I compare it to my experiences of male transvestism. I hated dressing up as a woman back then, because however much I felt compelled to do so, the fact was that having put all the effort in, there was no satisfaction. I didn't feel like a woman, which was the hope and intention, I certainly didn't look like one and just had the feeling of having wasted my time and been foolish. I was embarrassing myself, even alone in my flat. Because what I was looking for was nothing to do with the clothes, the need to dress up was simply an expression of that internal need for womanhood that was only addressed by taking hormones. Once I had that.....everything else began to fall into place.

keep to the Fen Causeway

by Helen (lareinagal at yahoo dot co dot uk) on Fri Nov 2nd, 2007 at 08:00:18 AM EST
[ Parent ]
Thank you, Helen!  It's amazing what it took for you to become yourself, which most of us take for granted and never question.  It's more than a leap of faith and takes courage I can't imagine.  Of course, the knowing 'faith' was already part of you and you followed it throughout.  What a journey! and what a gift to share.  

Big hug!  

Our knowledge has surpassed our wisdom. -Charu Saxena.

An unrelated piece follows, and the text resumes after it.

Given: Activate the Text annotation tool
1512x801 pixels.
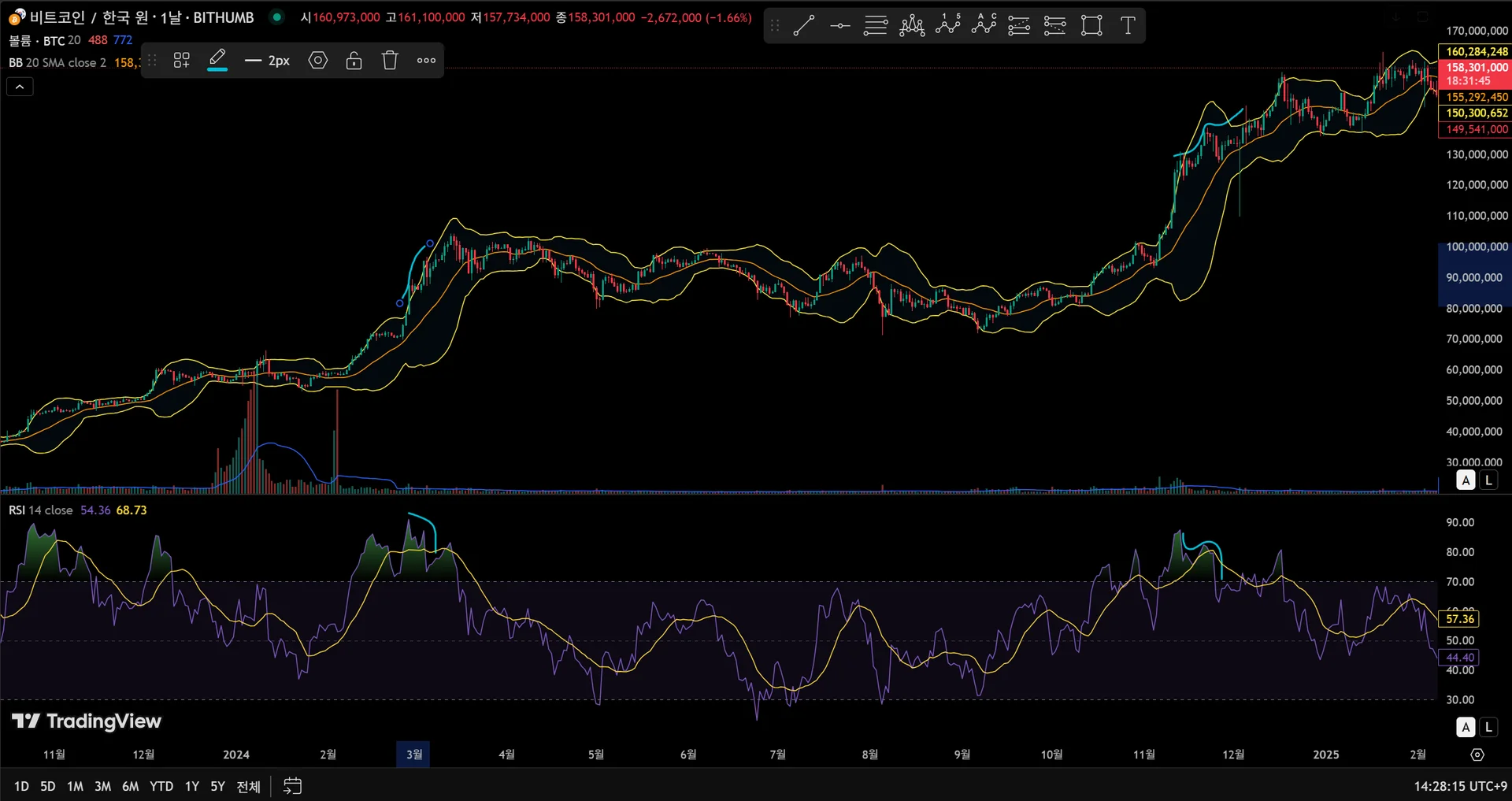Looking at the screenshot, I should point(1128,26).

by metavision on Thu Nov 1st, 2007 at 06:43:45 PM EST
Thanks Helen!!!!
by Fran on Fri Nov 2nd, 2007 at 03:34:28 AM EST
Helen, this is very powerful and moving.  Thank you for sharing it with us.
by the stormy present (stormypresent aaaaaaat gmail etc) on Fri Nov 2nd, 2007 at 07:27:39 AM EST
I'll second that.  Any insight into how another person thinks and feels always helps to raise the bar on understanding something we don't experience ourselves.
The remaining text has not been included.